• EXERCISE INSTRUCTIONS:
Rename "padlock" to "lock" in the material from the line with "will click(x=571, y=62)." to the line with "(x=51, y=41)", and give those lines again with nothing else changed.

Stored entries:
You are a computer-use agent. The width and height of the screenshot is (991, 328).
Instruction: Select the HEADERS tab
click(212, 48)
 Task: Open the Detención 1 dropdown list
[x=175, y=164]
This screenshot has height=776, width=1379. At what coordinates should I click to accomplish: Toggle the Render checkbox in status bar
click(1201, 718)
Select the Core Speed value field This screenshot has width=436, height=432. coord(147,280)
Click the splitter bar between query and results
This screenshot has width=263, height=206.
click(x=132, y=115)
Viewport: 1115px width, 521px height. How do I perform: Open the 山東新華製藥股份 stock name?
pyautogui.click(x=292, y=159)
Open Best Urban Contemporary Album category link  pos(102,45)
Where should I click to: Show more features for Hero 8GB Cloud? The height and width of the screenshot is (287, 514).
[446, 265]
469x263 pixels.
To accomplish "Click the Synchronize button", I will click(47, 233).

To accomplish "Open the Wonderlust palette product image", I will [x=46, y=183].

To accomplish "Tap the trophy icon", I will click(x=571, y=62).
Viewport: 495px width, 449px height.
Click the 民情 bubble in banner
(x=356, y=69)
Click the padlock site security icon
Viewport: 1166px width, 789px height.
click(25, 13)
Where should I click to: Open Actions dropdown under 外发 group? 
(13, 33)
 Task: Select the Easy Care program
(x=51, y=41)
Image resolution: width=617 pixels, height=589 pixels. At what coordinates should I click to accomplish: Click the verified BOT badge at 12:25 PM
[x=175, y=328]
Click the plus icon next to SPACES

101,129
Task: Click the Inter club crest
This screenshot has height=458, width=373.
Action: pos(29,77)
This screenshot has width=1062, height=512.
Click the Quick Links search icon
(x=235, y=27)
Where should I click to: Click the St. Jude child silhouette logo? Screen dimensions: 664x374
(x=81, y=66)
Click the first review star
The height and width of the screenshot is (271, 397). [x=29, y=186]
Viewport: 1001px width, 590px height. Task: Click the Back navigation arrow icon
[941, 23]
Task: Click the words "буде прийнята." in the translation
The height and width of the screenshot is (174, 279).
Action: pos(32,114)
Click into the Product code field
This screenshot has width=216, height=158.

• RESPONSE TO THE TASK:
To accomplish "Tap the trophy icon", I will click(x=571, y=62).
Viewport: 495px width, 449px height.
Click the 民情 bubble in banner
(x=356, y=69)
Click the lock site security icon
Viewport: 1166px width, 789px height.
click(25, 13)
Where should I click to: Open Actions dropdown under 外发 group? 
(13, 33)
 Task: Select the Easy Care program
(x=51, y=41)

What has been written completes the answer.